Karanlık ve yağmurlu işlek caddede dalgın ve ciddi bir ruh haliyle yürüyen Yankı'nın üzerinde hâlâ siyah takım elbisesinin ceketi vardı. İşten geldikten sonra evdeki misafirler nedeniyle üstünü değiştirmeye üşendiği ve sonrasında balkonda ağabeyiyle tartıştığı için üzerini değiştirmeye vakit bulamamıştı. Hatta evden çıkarken yanına şemsiye bile almayı unutmuştu. Ne kadar ıslanırsa ıslansın umurunda değildi. Yavaş ve emin adımlarla kaldırımda yürürken az önce ağabeyiyle yaptığı konuşmayı düşünmeye başladı.

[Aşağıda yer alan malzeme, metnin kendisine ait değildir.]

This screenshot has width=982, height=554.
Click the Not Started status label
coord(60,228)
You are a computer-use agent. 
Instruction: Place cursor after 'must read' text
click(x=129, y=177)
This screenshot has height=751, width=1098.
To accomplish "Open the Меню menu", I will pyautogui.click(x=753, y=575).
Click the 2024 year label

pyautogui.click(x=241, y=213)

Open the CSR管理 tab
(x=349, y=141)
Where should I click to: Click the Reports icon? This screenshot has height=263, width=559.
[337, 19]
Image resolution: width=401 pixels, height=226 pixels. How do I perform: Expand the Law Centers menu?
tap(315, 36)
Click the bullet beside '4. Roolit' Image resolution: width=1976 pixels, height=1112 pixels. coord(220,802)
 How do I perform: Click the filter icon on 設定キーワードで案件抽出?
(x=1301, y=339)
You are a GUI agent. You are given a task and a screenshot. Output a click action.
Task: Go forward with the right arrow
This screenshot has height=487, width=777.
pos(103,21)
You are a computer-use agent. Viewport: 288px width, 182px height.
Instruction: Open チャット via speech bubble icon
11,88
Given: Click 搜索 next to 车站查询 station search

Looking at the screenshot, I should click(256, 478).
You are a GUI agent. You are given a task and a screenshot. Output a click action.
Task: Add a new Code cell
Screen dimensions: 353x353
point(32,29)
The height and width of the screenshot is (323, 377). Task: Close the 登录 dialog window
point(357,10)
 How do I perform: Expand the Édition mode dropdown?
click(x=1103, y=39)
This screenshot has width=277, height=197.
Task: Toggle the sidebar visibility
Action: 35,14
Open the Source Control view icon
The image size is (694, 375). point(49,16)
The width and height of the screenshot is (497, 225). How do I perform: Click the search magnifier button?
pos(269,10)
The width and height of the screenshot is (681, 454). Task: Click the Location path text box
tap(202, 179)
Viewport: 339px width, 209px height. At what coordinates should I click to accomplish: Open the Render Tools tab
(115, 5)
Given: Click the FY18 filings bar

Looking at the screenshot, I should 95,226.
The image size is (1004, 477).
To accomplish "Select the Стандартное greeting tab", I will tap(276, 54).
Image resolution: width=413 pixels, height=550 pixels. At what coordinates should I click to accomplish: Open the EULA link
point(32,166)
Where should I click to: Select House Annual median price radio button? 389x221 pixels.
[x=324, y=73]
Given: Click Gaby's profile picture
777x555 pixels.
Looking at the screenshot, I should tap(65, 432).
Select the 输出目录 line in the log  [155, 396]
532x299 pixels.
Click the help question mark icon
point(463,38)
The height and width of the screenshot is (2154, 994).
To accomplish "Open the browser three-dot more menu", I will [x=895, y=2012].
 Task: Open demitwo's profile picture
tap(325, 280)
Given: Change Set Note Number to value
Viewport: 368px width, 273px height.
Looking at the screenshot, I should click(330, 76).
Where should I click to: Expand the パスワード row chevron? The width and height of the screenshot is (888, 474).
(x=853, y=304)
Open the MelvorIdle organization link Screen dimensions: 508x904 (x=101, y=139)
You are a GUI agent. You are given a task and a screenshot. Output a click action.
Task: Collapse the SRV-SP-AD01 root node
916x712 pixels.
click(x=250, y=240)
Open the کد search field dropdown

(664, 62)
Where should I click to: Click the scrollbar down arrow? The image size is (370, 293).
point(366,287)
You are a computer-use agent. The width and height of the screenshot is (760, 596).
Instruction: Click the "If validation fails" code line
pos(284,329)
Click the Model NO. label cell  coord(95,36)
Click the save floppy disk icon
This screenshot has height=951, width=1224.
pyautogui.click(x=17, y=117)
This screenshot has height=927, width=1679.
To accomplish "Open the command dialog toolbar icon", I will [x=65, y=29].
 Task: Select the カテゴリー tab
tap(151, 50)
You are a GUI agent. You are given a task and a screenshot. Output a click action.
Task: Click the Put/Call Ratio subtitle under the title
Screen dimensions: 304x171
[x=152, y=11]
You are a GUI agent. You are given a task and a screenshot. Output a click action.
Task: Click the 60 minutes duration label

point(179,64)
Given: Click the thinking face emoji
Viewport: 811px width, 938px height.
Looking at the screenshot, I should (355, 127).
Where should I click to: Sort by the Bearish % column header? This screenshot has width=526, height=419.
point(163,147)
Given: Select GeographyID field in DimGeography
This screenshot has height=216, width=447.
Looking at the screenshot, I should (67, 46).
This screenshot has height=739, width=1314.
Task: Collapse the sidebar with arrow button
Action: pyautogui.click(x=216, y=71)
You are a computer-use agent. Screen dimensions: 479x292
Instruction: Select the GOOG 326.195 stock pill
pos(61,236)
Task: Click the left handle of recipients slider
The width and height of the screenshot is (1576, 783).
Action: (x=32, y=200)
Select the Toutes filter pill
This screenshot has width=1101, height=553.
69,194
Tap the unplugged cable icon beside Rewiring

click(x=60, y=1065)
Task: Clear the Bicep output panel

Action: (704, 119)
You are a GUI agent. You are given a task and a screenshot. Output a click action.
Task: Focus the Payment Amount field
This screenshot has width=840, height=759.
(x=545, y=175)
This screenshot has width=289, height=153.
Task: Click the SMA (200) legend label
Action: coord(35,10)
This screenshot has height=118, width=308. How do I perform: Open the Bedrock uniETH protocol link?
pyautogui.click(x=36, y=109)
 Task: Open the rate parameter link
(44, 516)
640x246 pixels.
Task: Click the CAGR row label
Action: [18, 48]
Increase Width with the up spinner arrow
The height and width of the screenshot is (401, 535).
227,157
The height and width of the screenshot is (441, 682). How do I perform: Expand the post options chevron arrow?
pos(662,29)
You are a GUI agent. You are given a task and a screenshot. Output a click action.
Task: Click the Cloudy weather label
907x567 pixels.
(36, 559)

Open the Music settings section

"Senin gerçek ailen biziz. Unut artık şu rüyayı." demişti ağabeyi ciddi bir sesle.
Sonra aklına kendi söylediği söz geldi: "Bana Atilla deme!"
Sahi neden ona verilen ismi inkâr etmişti ki?
"Orada bir yerlerde beni bekleyen bir ailem olduğuna eminim." diye kendi içinden geçirdi, aklının derinlerinde beliren bir kadın ve bir erkeğin karanlık silüetine sığınarak.
"Orada bir yerlerde beni bekleyen bir ailem olduğuna eminim." diye kendi içinden geçirdi, aklının derinlerinde beliren bir kadın ve bir erkeğin karanlık silüetine sığınarak.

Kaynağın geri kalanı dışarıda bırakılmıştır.